TEXT EXCERPT:

Five External Stressors of Marine Aquarium Fish

Be aware that external vibrations can affect your aquarium and its inhabitants

Be aware that external vibrations can affect your aquarium and its inhabitants

Most marine aquarium hobbyists want to provide as naturalistic and stress-free an environment as possible for the fish and other livestock in their care, so they’re careful to maximize water quality, offer nutritious foods, promote compatibility among tankmates, aquascape appropriately, and so on. In other words, they put a lot of thought into what’s going on inside the aquarium. But what about what’s happening outside the tank?

In some cases, very conscientiously maintained aquariums can still contain stressed-out fish because of various external influences that may not even occur to the hobbyist—especially if the tank houses species that are naturally skittish to begin with. Here are four of them off the top of my head:

1) Vibrations

Try this little experiment: Stand on the opposite side of the room from your aquarium and shout, whistle, or clap your hands loudly while observing your fish. Next, stomp your foot on the floor, still keeping an eye on your piscine pets. Very likely, the shout, whistle, or clap had little to no effect on the behavior of your fish but the stomp sent them dashing for cover.

The explanation for this is, higher-pitched sounds produced in the air don’t do a very good job of crossing the air/water interface and, therefore, will tend to go unnoticed by fish. On the other hand, low-frequency vibrations that travel along solid surfaces will definitely be transferred to the aquarium and felt by the fish.

While many fish seem to grow accustomed to constant low-level vibrations, such as that produced by a submersible return pump, they’re apt to be stressed by sudden, intermittent vibrations—such as the aforementioned stomp, slamming doors, the thumping bass of stereo speakers, or the infernal revving of your neighbor’s ’72 Chevy Malibu engine.

INFORMATION PROVIDED:
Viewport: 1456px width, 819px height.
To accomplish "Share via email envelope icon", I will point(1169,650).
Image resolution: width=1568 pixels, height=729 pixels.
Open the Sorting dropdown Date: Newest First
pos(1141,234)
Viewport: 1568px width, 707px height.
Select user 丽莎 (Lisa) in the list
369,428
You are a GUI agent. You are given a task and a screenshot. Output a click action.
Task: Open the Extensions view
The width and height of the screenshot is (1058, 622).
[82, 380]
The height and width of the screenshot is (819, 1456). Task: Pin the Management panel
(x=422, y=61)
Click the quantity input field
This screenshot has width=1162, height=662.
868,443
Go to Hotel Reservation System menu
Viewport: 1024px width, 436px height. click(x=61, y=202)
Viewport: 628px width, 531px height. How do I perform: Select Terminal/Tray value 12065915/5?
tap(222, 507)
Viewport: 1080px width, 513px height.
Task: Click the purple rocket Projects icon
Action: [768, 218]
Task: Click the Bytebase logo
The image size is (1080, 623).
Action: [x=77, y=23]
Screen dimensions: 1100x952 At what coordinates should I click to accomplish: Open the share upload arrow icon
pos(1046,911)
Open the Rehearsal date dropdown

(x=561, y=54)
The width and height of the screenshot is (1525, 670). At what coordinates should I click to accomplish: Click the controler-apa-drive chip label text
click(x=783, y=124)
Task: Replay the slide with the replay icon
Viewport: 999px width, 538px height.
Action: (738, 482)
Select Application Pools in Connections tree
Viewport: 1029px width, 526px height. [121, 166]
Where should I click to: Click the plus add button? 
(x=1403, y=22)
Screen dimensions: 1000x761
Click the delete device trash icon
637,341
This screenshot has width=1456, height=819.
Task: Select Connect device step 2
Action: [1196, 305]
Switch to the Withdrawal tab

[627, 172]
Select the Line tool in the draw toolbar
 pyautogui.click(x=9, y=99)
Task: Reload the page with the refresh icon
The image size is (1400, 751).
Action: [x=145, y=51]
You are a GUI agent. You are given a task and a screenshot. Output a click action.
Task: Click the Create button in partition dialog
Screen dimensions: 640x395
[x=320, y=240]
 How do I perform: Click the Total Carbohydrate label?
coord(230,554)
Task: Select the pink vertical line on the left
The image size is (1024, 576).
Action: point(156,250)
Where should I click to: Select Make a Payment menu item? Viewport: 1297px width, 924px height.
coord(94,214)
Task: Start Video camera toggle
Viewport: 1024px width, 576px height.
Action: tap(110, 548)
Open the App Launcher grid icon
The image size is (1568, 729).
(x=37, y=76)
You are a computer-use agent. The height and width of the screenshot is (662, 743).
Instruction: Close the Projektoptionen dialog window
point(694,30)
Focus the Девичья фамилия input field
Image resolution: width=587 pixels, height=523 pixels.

WRITTEN TASKS:
a – Reproduce the passage of the aquarium stressors article between "In some cases, very" and "dashing for cover.", inclusive.
b – Transcribe the rows between the lines holding "Screen dimensions: 1100x952" and "Viewport: 1029px width, 526px", inclusive, with no changes.

ANSWERS TO THE PROBLEMS:
a –
In some cases, very conscientiously maintained aquariums can still contain stressed-out fish because of various external influences that may not even occur to the hobbyist—especially if the tank houses species that are naturally skittish to begin with. Here are four of them off the top of my head:

1) Vibrations

Try this little experiment: Stand on the opposite side of the room from your aquarium and shout, whistle, or clap your hands loudly while observing your fish. Next, stomp your foot on the floor, still keeping an eye on your piscine pets. Very likely, the shout, whistle, or clap had little to no effect on the behavior of your fish but the stomp sent them dashing for cover.

b –
Screen dimensions: 1100x952 At what coordinates should I click to accomplish: Open the share upload arrow icon
pos(1046,911)
Open the Rehearsal date dropdown

(x=561, y=54)
The width and height of the screenshot is (1525, 670). At what coordinates should I click to accomplish: Click the controler-apa-drive chip label text
click(x=783, y=124)
Task: Replay the slide with the replay icon
Viewport: 999px width, 538px height.
Action: (738, 482)
Select Application Pools in Connections tree
Viewport: 1029px width, 526px height. [121, 166]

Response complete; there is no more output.